My son has grown a mullet – it's one of the many things I admire about his generation

Carla Grossetti’s 16 year old son, and his ‘sick fade’
Carla Grossetti’s 16-year-old son and his ‘sick fade’. Photograph: Carla Grossetti

Move over quarantine buzzcut, the mullet is (once again) having a moment. At first, I was not entirely comfortable with the long, flowing versions I saw popping up around where I live in Cronulla, in Sydney’s south. But the hairdo everyone loves to hate has somehow grown on me. It’s grown on my 16-year-old son, too. And I’m OK with that.

I grew up in the 80s and was never a fan of the mullet. This is despite the fact the “business at the front, party at the back” look was being worn by singers I idolised at the time: David Bowie, Chrissie Hynde, Prince, Joan Jett, and Chrissy Amphlett.

According to the teenagers I talk to, the mullet became popular in surfing circles when Australian pro-surfer Mikey Wright started sporting one on his Instagram page in 2017. Fast forward to 2021 and it is sometimes worn with mini bangs, or even mooshed together with a mohawk. It’s the latter look my son adopted.

Mikey Wright with a salt slicked mullet at the 2019 Corona Bali Protected at Keramas on May 20, 2019 in Bali, Indonesia. (Photo by Damea Dorsey/World Surf League via Getty Images)
Mikey Wright with a salt-slicked mullet at the 2019 Corona Bali Protected in Keramas in Bali, Indonesia. Photograph: Damea Dorsey/World Surf League/Getty Images

To acclimatise myself, I took a quick scroll through the 750,398-odd photos on Instagram bearing the hashtag #mullet. There, I discovered dry haircutter @mouseybrowne who cuts not only mullets, but curly ones. Her work reminds me of how I felt about my own hair as a teenager. I didn’t want anyone taming it. As an adult, I still don’t.

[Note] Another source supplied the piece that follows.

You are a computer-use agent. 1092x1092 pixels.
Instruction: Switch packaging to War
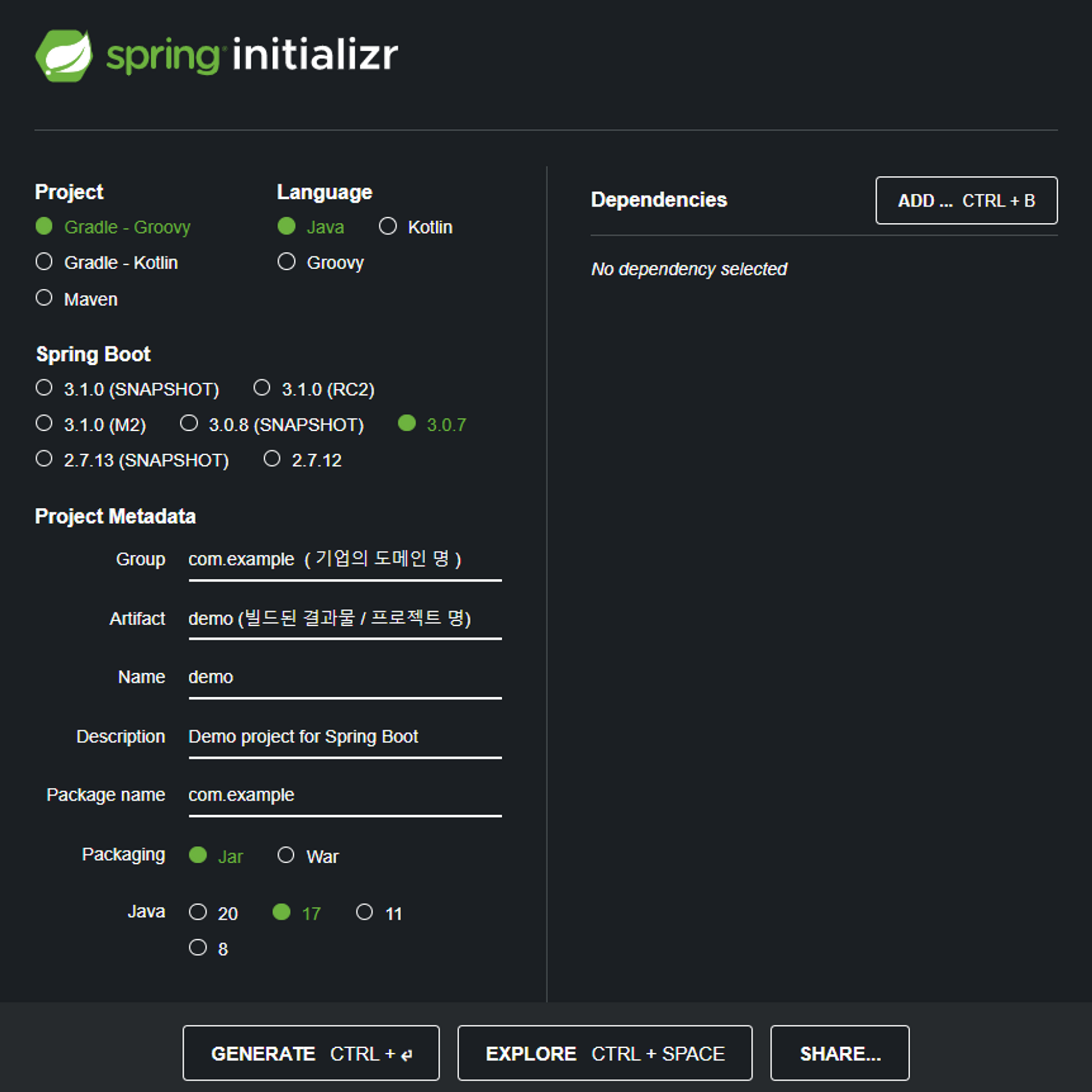click(x=286, y=854)
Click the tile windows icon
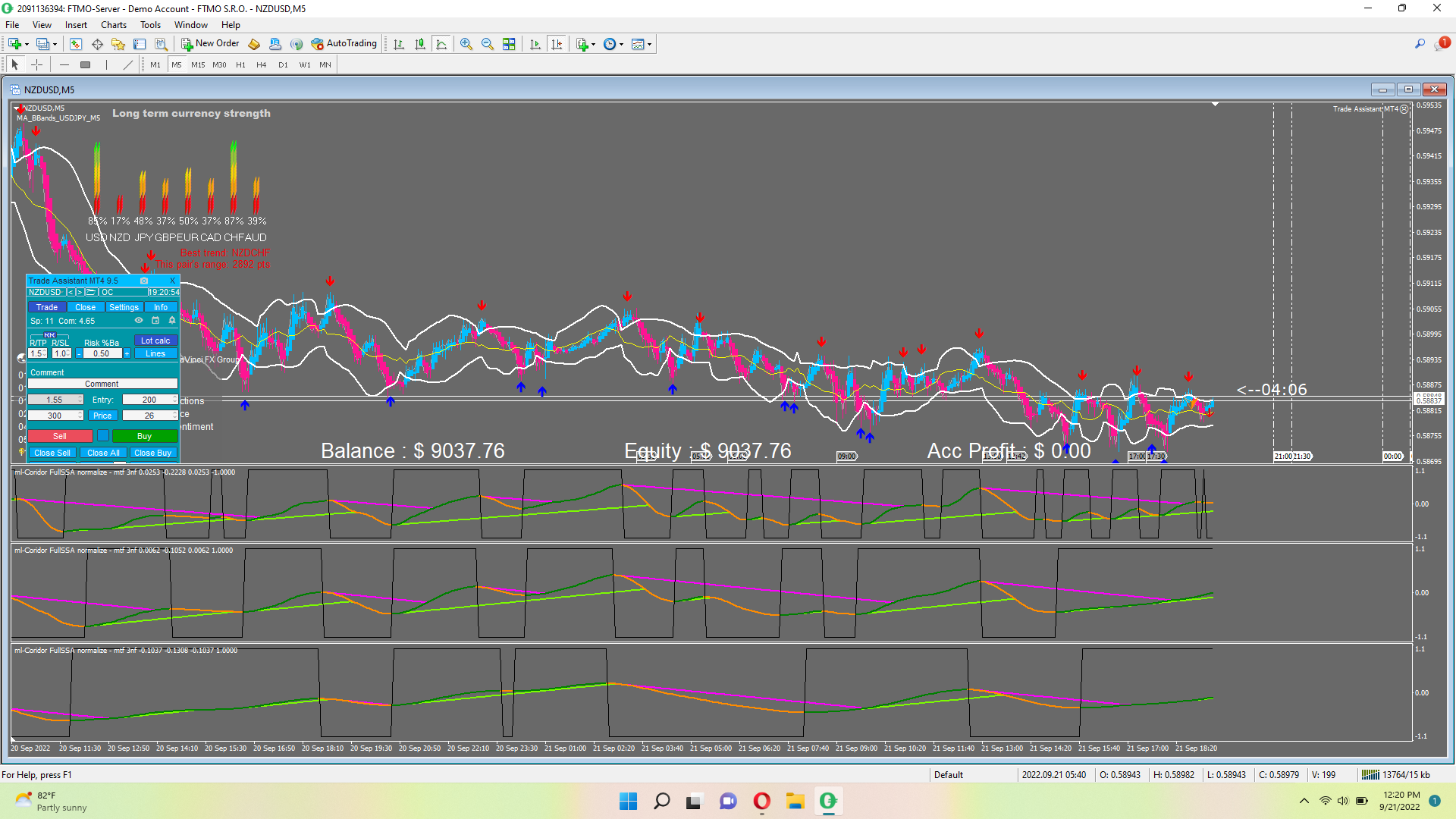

As someone who swims in the ocean twice a day, every day, the thought of spending hours plastering down my naturally curly hair is anathema to me. Since my hair is styled by the sea, there are days I resemble a poodle. That kind of “bad” hair is being embraced by the younger generation. It’s one of the many things that I admire about them – the badder their hair day, the better.

Since they make my refusal to straighten my own sproingy hair look so good, it’s Mousey Browne’s feed I turn to for confidence when my son hands me the clippers and asks for “a sick fade”.

Visit any barber or hairdresser and you will find entire look books dedicated to the short back and sides cut. But my sons have a whole lifetime ahead of them to look conservative (or not). Besides, a quick amble down the aisles of the supermarket where they work today shows that the mullet is having more than a moment. That it’s not only acceptable in their workplace, it’s encouraged.

I do wonder what will happen when the hair trends of today are viewed in hindsight. Will today’s teenagers be ridiculed for taking up the modern mullet? If so, I don’t think they’d give a hoot.